I have to admit I was a little stunned by the American Petroleum Institute weekly supply report which showed increases in both oil and gasoline supply. Yet after the Energy Information Administration report, it seemed that the energy world somehow made sense again. With all of the issues challenging energy production, imports and production, not to mention seasonal patterns, the weekly net changes make a lot more sense. Still there were some surprises.
While commercial crude oil inventories did fall by 3.7 million barrels, that happened as oil imports increased. The EIA reported that U.S. crude oil imports averaged 8.7 million barrels per day last week, up by 90 thousand per day from the previous week.

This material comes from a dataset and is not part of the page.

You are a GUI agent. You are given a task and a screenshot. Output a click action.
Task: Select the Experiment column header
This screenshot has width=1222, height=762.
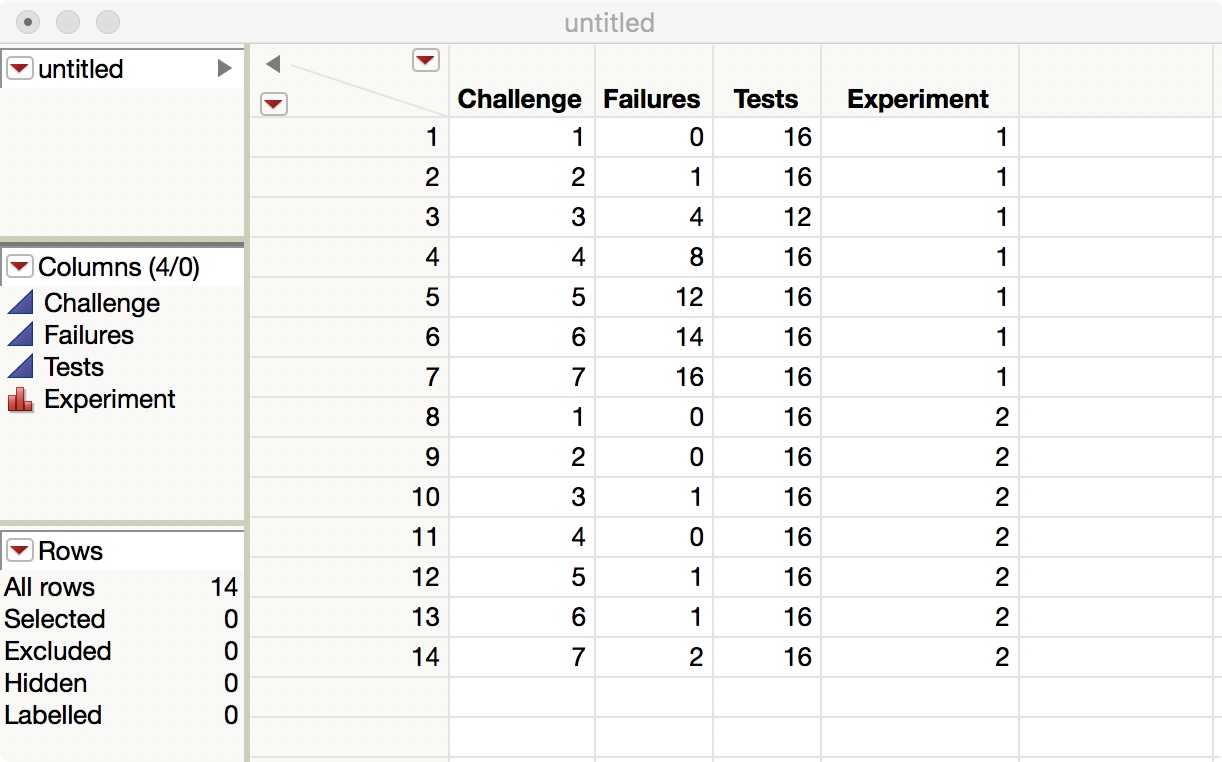click(x=917, y=99)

At the same time the EIA also reported that gasoline production increased last week, averaging just less than 9.4 million barrels per day despite the fact that we had the Enbridge pipeline out of commission and the BP refinery with major issues. Still it was reported that gasoline inventories fell by 2.4 million barrels.
Over all the report showed that total commercial petroleum inventories decreased by 4.6 million barrels, a very bullish number and even more bullish when you add to it a slew of provocative geo-political headlines and even more refinery problems.
Oil popped on a Reuters head line that said, "Saudi Arabia ordered its citizens to leave Lebanon immediately." "The Saudi Arabian embassy in Lebanon calls all Saudi citizens to leave Lebanon immediately," the alert said, without elaborating.” For the oil market already edgy of being on the edge, rallied on the report but Iran war rumor fatigue is beginning to set in.
Refining issues did not help the product market. Reuters confirmed local media reports that three contractors were hurt in a flash fire at its BP Whiting Indiana refinery late Tuesday and were in stable condition at a hospital on Wednesday. BP spokesman Scott Dean said the fire at the 337,000 barrels-per-day Whiting refinery, the largest in the U.S. Midwest, was quickly extinguished. Sources familiar with refinery operations said a coker unit was among several units undergoing planned work. The fire did not impact other operations at the plant, the sources said. BP declined comment on the work.
The EIA also reported that North Dakota's oil production averaged 660 thousand barrels per day (bbl/d) in June 2012, up 3% from the previous month and 71% over June 2011 volumes. Driving production gains is output from the Bakken formation in the Williston Basin, which averaged 594 thousand bbl/d in June 2012. The Bakken now accounts for 90% of North Dakota's total oil production!